HostNetworkInterfaceSaturated

HostNetworkInterfaceSaturated #

The network interface “{{ $labels.device }}” on “{{ $labels.instance }}” is getting overloaded.

Alert Rule
alert: HostNetworkInterfaceSaturated
annotations:
  description: |-
    The network interface "{{ $labels.device }}" on "{{ $labels.instance }}" is getting overloaded.
      VALUE = {{ $value }}
      LABELS = {{ $labels }}    
  runbook: https://srerun.github.io/prometheus-alerts/runbooks/node-exporter/hostnetworkinterfacesaturated/
  summary: Host Network Interface Saturated (instance {{ $labels.instance }})
expr: ((rate(node_network_receive_bytes_total{device!~"^tap.*|^vnet.*|^veth.*|^tun.*"}[1m])
  + rate(node_network_transmit_bytes_total{device!~"^tap.*|^vnet.*|^veth.*|^tun.*"}[1m]))
  / node_network_speed_bytes{device!~"^tap.*|^vnet.*|^veth.*|^tun.*"} > 0.8 < 10000)
  * on(instance) group_left (nodename) node_uname_info{nodename=~".+"}
for: 1m
labels:
  severity: warning

Here is the runbook for the HostNetworkInterfaceSaturated alert:

Meaning #

This alert is triggered when the network interface on a host is experiencing high utilization, indicating potential network congestion and performance issues.

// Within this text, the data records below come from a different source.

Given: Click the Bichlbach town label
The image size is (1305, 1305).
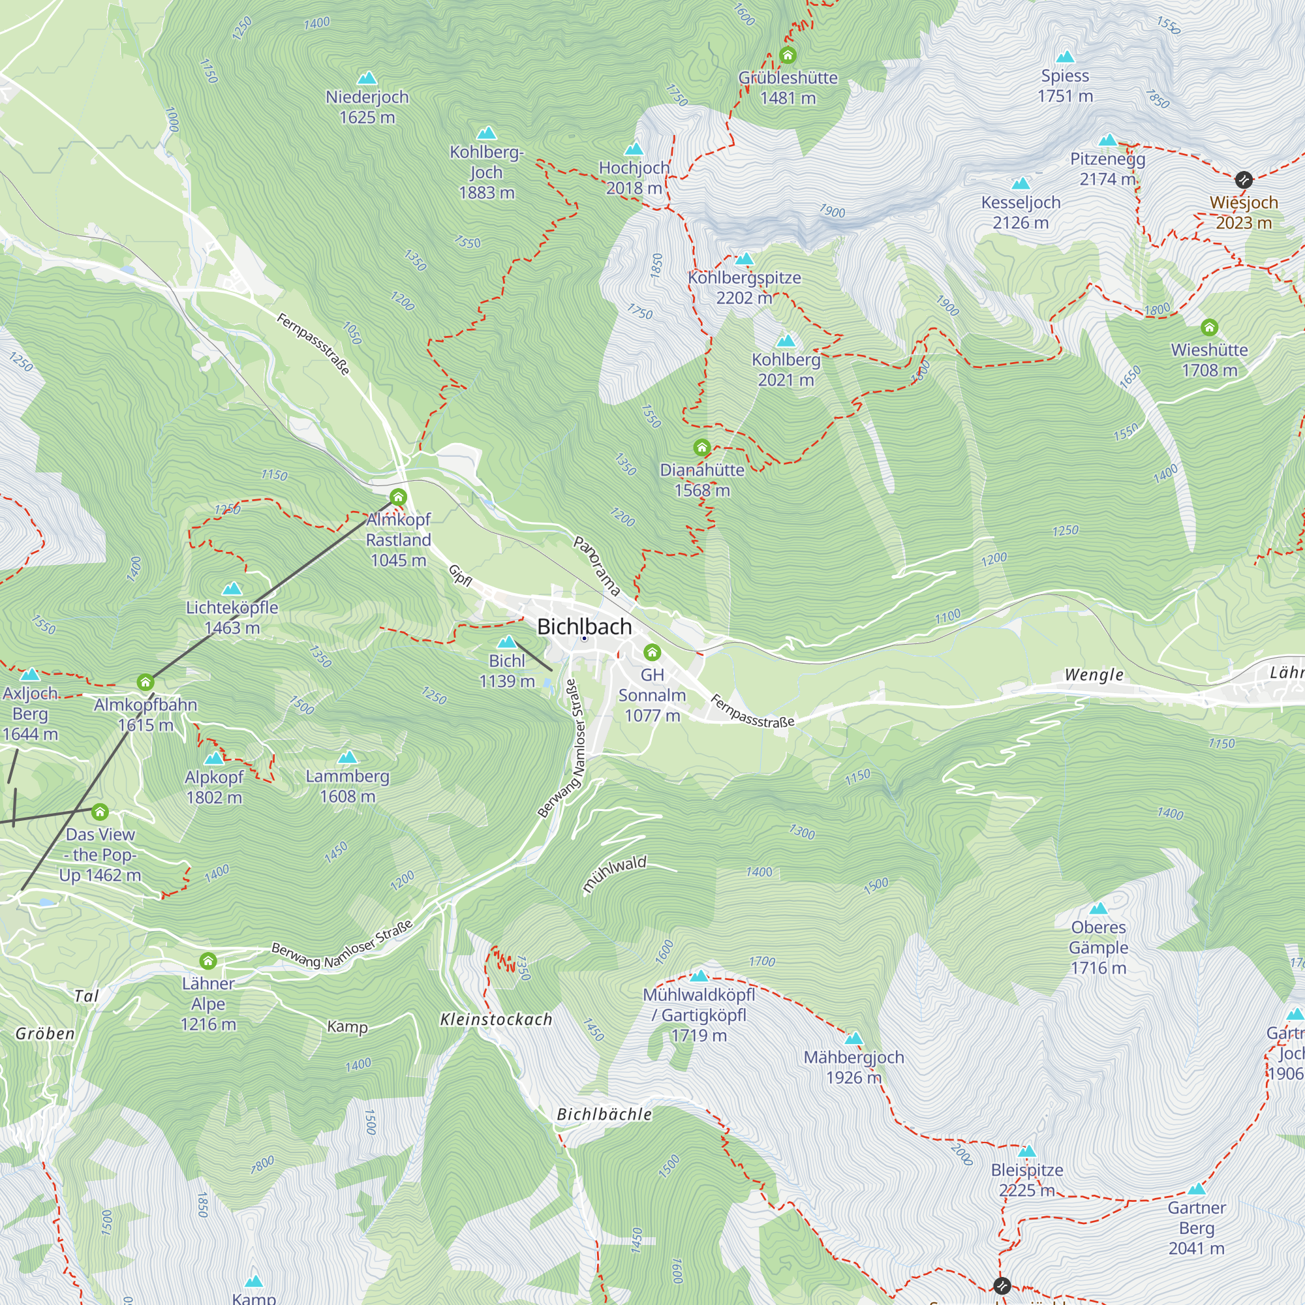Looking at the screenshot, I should click(584, 627).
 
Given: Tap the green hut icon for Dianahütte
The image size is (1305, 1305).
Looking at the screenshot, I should click(702, 447).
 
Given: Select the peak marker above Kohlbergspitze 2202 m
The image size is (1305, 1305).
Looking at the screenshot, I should click(745, 258).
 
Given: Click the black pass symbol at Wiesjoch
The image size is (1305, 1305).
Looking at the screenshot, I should click(1244, 179).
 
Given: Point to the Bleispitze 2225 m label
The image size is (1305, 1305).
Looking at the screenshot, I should click(1026, 1179).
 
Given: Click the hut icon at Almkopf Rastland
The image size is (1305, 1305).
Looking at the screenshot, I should click(399, 498).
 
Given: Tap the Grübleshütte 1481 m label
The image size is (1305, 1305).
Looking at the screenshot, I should click(788, 88).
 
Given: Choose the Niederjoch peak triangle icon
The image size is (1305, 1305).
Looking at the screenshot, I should click(367, 78).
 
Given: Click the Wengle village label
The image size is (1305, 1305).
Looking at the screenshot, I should click(1094, 675).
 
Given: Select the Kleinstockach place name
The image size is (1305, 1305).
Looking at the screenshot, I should click(497, 1019).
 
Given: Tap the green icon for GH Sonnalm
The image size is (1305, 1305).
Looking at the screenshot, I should click(652, 652).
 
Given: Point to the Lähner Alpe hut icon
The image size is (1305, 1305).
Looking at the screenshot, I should click(208, 960).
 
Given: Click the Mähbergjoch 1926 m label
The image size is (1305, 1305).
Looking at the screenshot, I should click(853, 1067).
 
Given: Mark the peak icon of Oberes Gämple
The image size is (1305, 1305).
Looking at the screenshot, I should click(1098, 908).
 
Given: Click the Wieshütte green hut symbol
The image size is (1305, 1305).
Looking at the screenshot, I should click(1209, 328).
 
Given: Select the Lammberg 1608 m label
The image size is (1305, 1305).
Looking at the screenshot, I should click(347, 786).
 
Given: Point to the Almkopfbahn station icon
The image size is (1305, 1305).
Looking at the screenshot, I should click(146, 683).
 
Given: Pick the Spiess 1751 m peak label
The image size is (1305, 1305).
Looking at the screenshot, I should click(1066, 85).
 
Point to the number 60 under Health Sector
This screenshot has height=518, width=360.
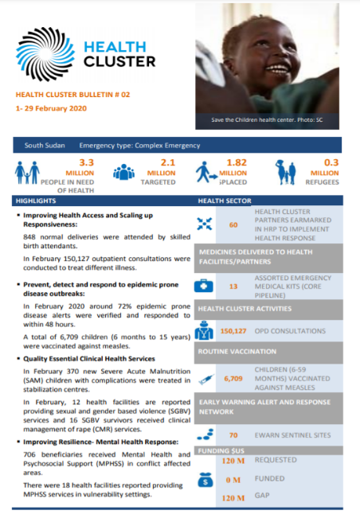coord(233,224)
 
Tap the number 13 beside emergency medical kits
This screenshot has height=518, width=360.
coord(233,286)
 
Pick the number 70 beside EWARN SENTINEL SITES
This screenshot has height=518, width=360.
coord(233,435)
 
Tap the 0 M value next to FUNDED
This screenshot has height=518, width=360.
coord(233,479)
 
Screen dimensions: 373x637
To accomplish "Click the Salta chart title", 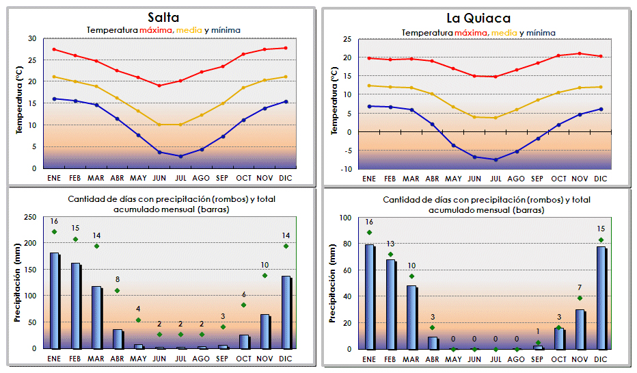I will [163, 18].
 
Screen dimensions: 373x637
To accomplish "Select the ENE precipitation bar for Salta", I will [54, 300].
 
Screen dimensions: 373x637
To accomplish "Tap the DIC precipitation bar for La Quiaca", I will [600, 298].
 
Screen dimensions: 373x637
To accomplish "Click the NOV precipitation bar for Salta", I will [265, 331].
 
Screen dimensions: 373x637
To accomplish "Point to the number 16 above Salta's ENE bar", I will [54, 221].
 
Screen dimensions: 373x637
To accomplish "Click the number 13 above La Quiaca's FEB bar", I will [390, 244].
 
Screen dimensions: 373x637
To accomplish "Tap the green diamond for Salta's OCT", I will [243, 305].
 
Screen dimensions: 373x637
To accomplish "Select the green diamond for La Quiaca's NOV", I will [580, 298].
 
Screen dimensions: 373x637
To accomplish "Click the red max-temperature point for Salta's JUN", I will [159, 86].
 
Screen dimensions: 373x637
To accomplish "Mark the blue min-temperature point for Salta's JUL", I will [180, 156].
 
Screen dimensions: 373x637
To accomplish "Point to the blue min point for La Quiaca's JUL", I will [496, 159].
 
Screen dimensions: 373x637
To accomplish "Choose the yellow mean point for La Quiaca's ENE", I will [369, 86].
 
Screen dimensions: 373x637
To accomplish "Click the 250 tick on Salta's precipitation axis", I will [31, 217].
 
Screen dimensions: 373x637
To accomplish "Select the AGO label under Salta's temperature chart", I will [201, 178].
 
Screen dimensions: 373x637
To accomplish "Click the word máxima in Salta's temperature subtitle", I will [157, 30].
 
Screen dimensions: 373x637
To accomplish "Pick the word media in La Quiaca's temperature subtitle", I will [504, 32].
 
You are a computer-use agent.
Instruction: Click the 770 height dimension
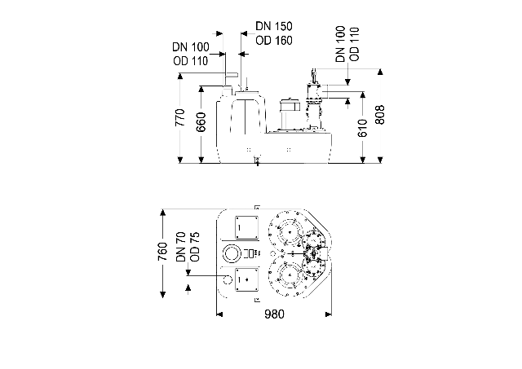(179, 117)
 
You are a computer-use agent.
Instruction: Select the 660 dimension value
(201, 122)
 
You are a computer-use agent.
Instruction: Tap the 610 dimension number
(362, 128)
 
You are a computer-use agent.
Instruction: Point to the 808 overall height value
(380, 115)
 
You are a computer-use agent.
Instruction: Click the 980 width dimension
(274, 314)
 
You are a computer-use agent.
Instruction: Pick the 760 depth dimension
(162, 252)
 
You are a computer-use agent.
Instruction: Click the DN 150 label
(274, 26)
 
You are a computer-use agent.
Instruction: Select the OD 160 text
(274, 41)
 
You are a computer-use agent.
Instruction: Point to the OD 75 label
(195, 247)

The alert is based on the rate of received and transmitted bytes over a 1-minute period, compared to the network interface’s speed.

Impact #

  • Network congestion and packet loss
  • Slow application performance and response times
  • Increased latency and timeouts
  • Potential impact on critical business applications and services

Diagnosis #

To diagnose the issue, follow these steps:

  1. Check network interface utilization: Verify the current network utilization using tools like top, htop, or mpstat.
  2. Investigate network traffic patterns: Use tools like tcpdump or Wireshark to analyze network traffic patterns and identify potential causes of high utilization.
  3. Check system resource utilization: Verify CPU, memory, and disk utilization to ensure they are not contributing to the high network utilization.
  4. Review application logs: Check application logs for any errors or warnings related to network connectivity or performance issues.

Mitigation #

To mitigate the issue, follow these steps:

  1. Investigate and resolve underlying causes: Identify and address the root cause of high network utilization, such as:
    • High traffic volumes from a specific application or service
    • Network configuration issues
    • Hardware or firmware issues with the network interface
  2. Implement traffic shaping or rate limiting: Consider implementing traffic shaping or rate limiting to prevent overutilization of the network interface.
  3. Upgrade network infrastructure: If necessary, consider upgrading network infrastructure to increase bandwidth and reduce congestion.
  4. Monitor and adjust: Continuously monitor network utilization and adjust mitigation strategies as needed to ensure optimal network performance.